Once switching spikes are eliminated, the remaining crossover distortion is due to the drop in gm at low output current, which means the drivers have to swing Vbe faster to follow the signal in the crossover zone. This occurs with all transistors (fast or slow) unless there is enough bias to plug the gm hole at zero current. And at low current the fixed part of Cbe is still there, so when Vbe has to swing harder, the drivers also have to deliver more current to Cbe to swing through the crossover quickly.
Discussion of politics is a violation of forum rules. Please refrain from further political comments.Do Class AB bipolar transistors work as switches or as analog units?
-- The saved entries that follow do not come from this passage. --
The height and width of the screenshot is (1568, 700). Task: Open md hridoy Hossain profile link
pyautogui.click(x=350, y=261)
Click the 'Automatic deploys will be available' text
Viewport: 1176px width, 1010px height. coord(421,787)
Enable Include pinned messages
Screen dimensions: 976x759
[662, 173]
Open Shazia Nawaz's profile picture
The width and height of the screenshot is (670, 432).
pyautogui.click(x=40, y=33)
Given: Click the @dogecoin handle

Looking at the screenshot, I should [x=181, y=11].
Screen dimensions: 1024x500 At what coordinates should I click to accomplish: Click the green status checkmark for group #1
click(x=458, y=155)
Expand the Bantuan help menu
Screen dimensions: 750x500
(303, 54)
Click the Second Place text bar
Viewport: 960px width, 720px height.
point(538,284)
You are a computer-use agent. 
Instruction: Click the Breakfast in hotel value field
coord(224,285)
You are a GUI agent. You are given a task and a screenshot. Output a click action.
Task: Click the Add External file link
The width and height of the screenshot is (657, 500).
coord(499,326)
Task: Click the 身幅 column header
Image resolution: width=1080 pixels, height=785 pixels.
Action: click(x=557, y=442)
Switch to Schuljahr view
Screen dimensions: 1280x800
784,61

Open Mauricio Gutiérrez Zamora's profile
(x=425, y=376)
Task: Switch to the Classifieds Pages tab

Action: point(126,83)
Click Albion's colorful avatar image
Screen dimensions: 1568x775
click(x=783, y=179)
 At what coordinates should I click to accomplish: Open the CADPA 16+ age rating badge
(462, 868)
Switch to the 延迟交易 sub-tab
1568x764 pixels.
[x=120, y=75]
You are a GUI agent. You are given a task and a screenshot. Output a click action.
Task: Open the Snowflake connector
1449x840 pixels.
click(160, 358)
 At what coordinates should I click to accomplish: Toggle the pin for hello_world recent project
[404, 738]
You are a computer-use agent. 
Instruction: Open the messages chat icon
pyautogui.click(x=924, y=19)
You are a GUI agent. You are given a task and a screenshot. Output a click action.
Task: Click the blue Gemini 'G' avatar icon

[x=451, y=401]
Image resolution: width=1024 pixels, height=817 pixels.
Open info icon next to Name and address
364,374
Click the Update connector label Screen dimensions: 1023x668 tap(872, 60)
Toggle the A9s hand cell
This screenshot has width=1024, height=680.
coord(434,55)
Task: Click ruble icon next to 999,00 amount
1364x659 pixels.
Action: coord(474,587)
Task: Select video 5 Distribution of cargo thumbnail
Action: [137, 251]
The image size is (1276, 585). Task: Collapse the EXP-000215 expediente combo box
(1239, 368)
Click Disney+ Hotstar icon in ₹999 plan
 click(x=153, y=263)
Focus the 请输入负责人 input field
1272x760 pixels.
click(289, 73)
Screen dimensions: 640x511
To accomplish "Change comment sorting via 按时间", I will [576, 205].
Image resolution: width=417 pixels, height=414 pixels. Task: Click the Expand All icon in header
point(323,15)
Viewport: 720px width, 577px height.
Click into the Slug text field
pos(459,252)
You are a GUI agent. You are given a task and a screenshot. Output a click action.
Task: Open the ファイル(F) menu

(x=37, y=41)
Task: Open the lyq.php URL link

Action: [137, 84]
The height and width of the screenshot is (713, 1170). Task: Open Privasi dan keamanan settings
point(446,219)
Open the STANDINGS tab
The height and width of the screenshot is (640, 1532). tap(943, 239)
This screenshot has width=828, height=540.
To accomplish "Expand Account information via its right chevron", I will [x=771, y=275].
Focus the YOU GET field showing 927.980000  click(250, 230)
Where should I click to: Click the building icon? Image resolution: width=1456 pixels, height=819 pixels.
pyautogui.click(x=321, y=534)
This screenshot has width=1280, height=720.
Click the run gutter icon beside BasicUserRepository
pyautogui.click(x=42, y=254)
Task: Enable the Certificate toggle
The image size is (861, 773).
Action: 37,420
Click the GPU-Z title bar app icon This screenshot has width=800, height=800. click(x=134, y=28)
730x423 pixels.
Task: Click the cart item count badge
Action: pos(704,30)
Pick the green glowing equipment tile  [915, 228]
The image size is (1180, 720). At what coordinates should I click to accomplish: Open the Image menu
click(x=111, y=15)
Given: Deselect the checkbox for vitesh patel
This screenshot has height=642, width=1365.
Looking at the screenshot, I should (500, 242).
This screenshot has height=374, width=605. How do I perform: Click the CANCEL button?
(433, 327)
I thought switching transistors were different from bipolar audio transistors.
Please clear my confusion.
I thought switching transistors were different from bipolar audio transistors.
Please clear my confusion.
ST said in their TDA series (2030/2050) data sheets that the unit should not be driven at a slew rate higher than 15V/microsecond, or instability will result in audio use.
IIRC one of the chips had a flat response to 250 kHz, and was used in servo mechanisms and ultrasonic equipment as well as audio amps.
So a fast transistor pair, like the higher resolution LCD, has a limitation in real life, you cannot hear or see the difference respectively beyond a certain limit.
IIRC one of the chips had a flat response to 250 kHz, and was used in servo mechanisms and ultrasonic equipment as well as audio amps.
So a fast transistor pair, like the higher resolution LCD, has a limitation in real life, you cannot hear or see the difference respectively beyond a certain limit.
Any switch will exhibit a non infinite slew rate...so the square wave slope still leaves some room for analogue. You need positive feedback to make a square wave out of a sine wave...thus any switching process has a slew rate and a defined speed.
Transistors intended for switching duty often have characteristics that make them SUCK for audio use.
Good, but lack an answer why?
Switching devices usually optimized for large currents and switching freq's in range 10-50 kHz. Keeping in mind 3-5 Amp of current capability of modern MOSFET drivers we more or less understand.
Audio specific usually suffer lack of bandwidth and driving current, really doesn't need such a low Rdson mighty crystals.
SOA is terrible for switching transistors. Even if they sounded beautiful you’d be constantly blowing them up. Unless you oversize the output stage enough to erase any gains obtained by the speed.
And many switching types have single digit hFE. And they are almost ALL lower than Sanken, Toshiba, OnSemi audio types even if they manage to get out of the single digits.
What about Cascoding them with more traditional (slower) high power transistors to stay at 10 VDS or so? I'm thinking switching MOSFETs rather than switching BJTs.
Composite cascodes don’t lend themselves to building traditional complementary EFs. Application space is different.
General purpose POS’s - ie, TIP types. Mediocre as a switch, mediocre as an amp. If your circuit is “good enough” with those, you don’t need to be concerned with output transistor fT.